Material provided:

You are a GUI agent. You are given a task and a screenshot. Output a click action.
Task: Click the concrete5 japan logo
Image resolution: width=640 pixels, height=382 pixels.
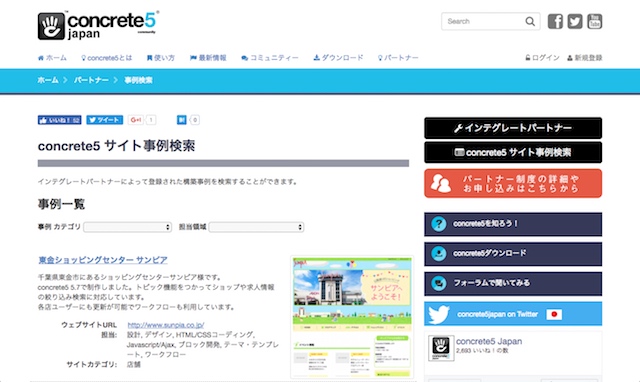[x=98, y=25]
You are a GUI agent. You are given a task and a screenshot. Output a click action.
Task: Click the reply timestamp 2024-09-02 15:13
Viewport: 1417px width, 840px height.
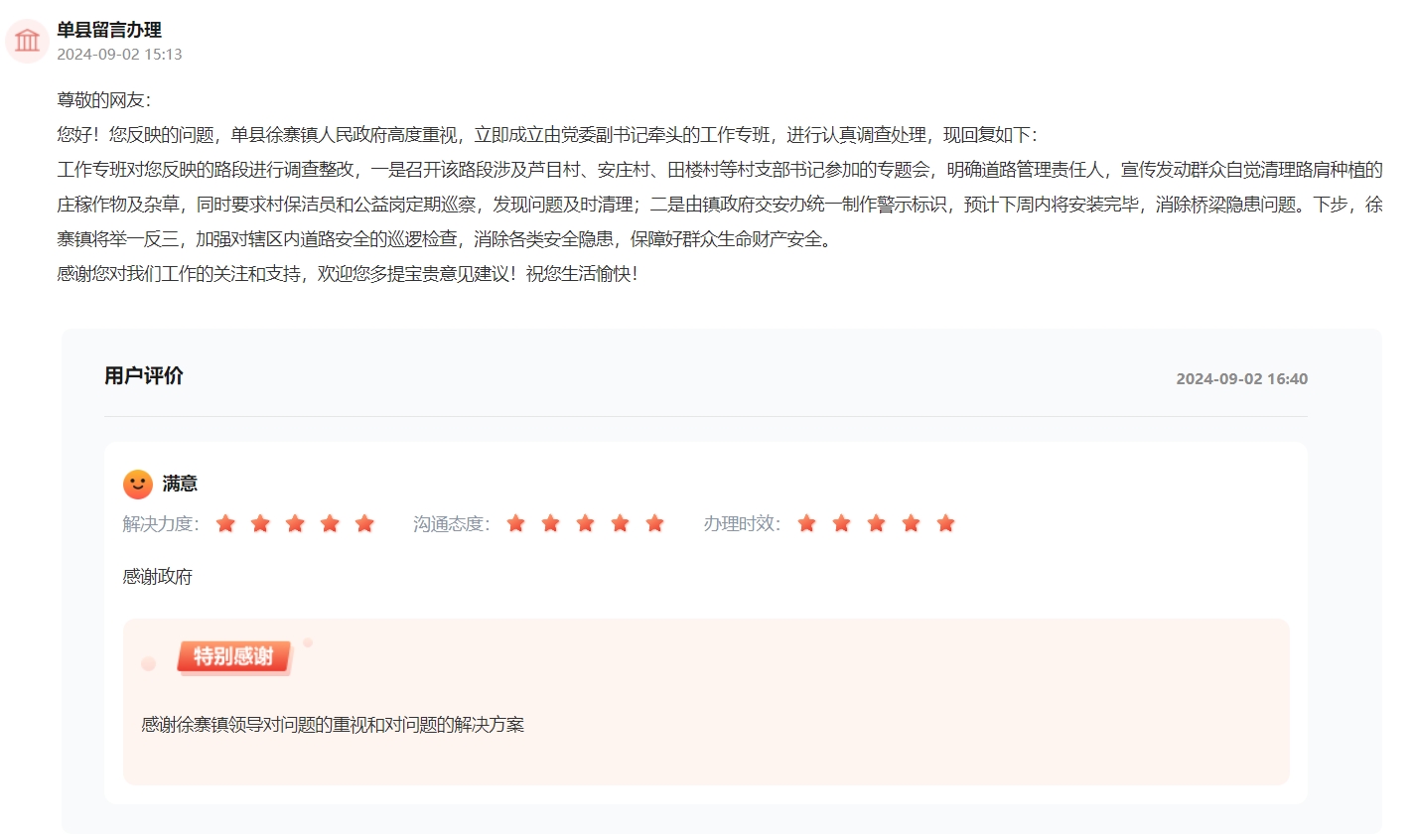click(x=119, y=55)
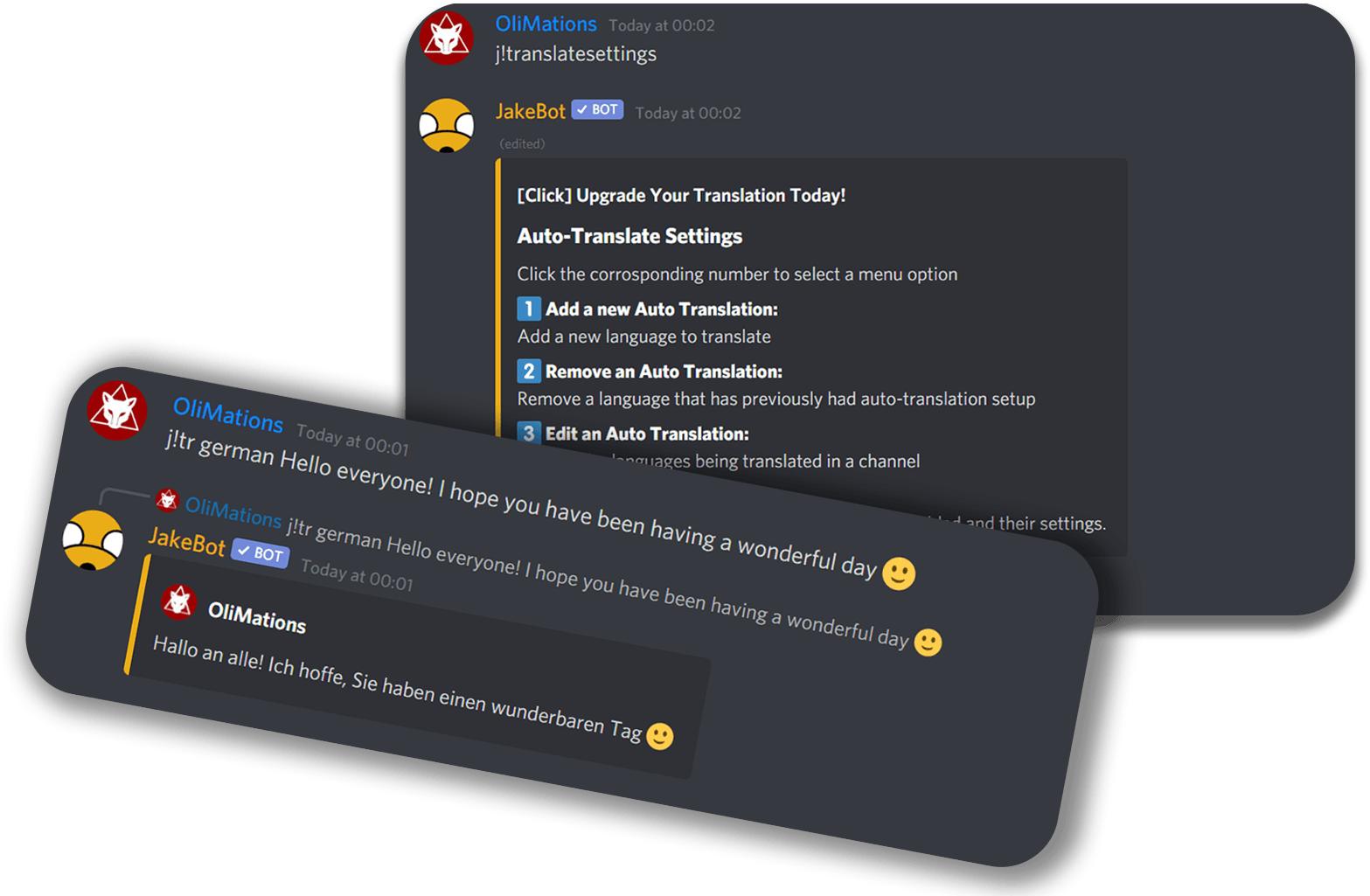Viewport: 1370px width, 896px height.
Task: Click smiley emoji ending OliMations' j!tr message
Action: pos(899,573)
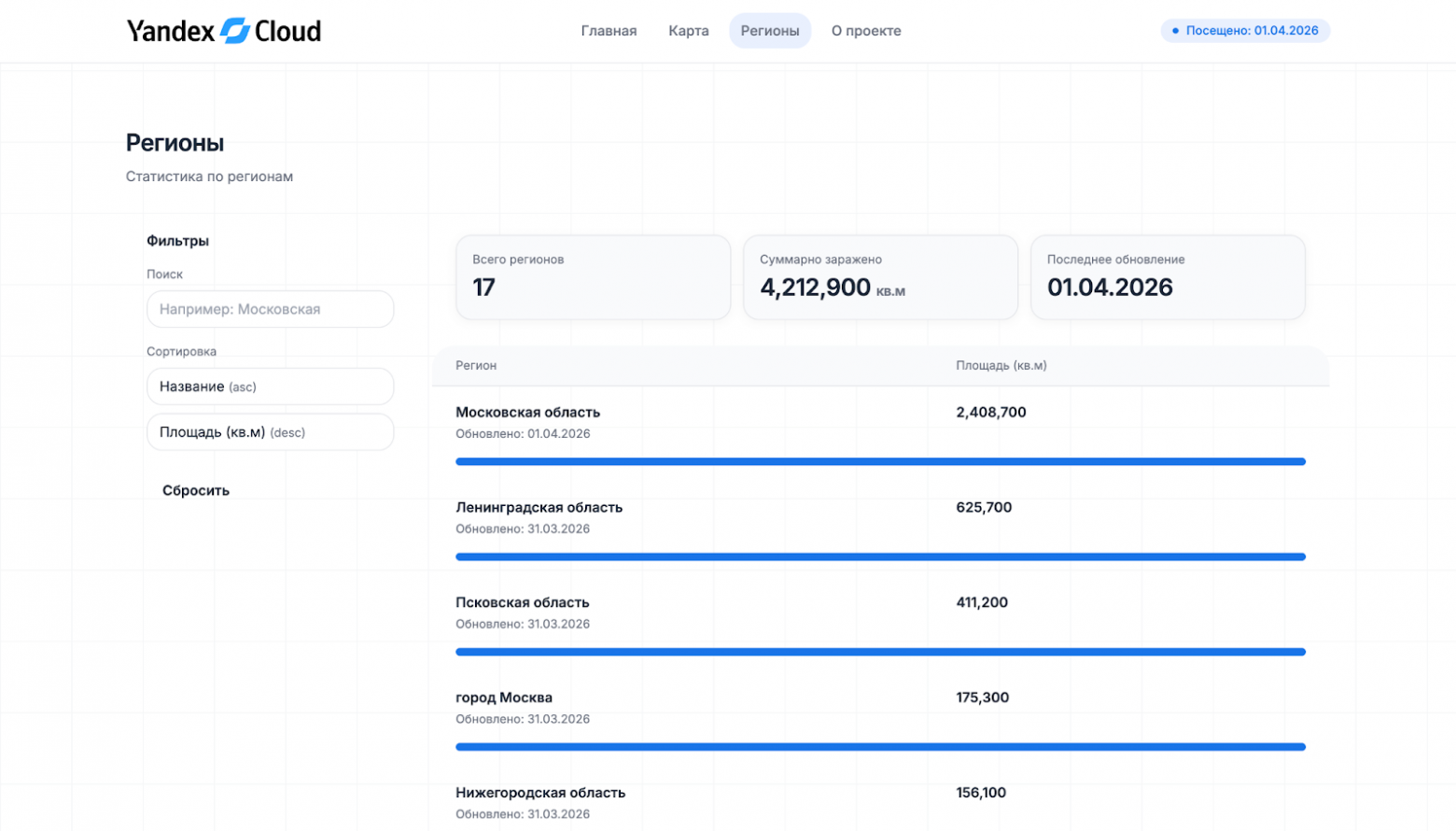The height and width of the screenshot is (831, 1456).
Task: Click the "Посещено: 01.04.2026" badge
Action: [x=1245, y=30]
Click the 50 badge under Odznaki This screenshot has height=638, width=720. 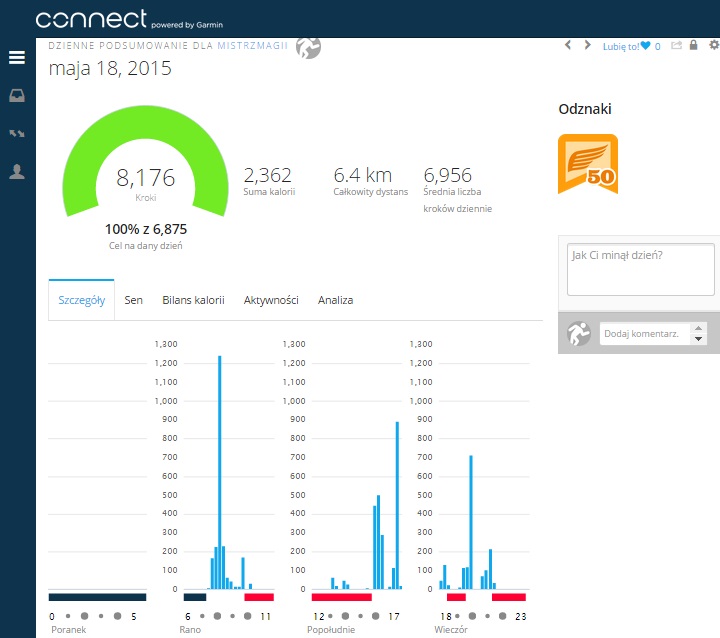587,163

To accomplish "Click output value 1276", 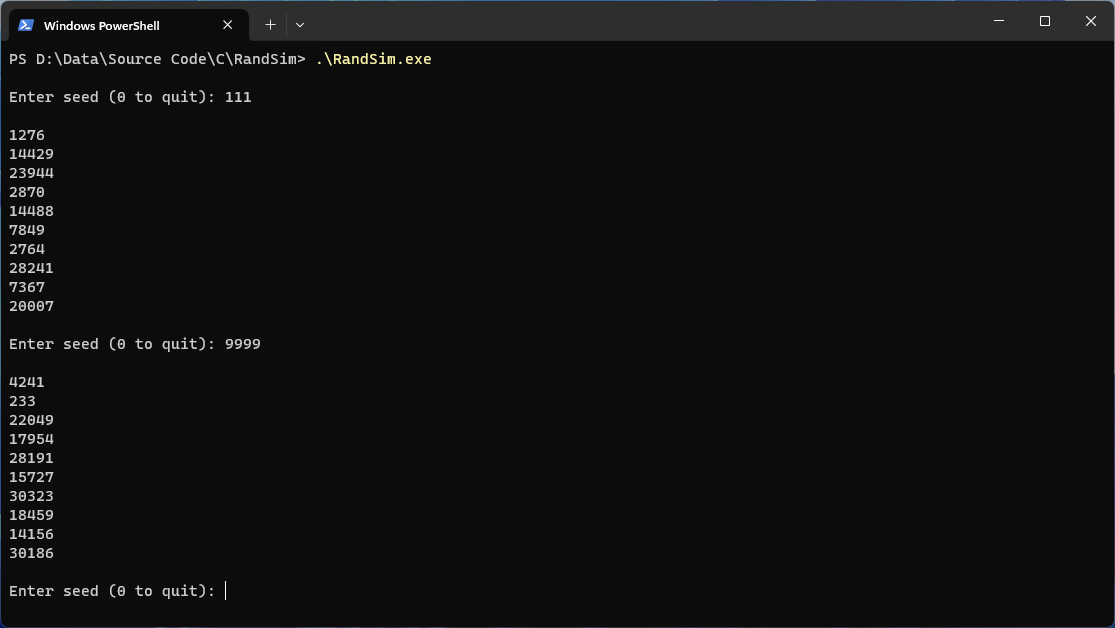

Set task:
Lay out the listing, from its start through the line containing "[x=98, y=25]", as a two-column CSV with the headers "text" and "answer". Put each text and its answer in one quoted field, turn line breaks into spaces, and leave the picture out.

Completed task:
text,answer
"You are a GUI agent. You are given a task and a screenshot. Output a click action. Task: Click the concrete5 japan logo Image resolution: width=640 pixels, height=382 pixels.","[x=98, y=25]"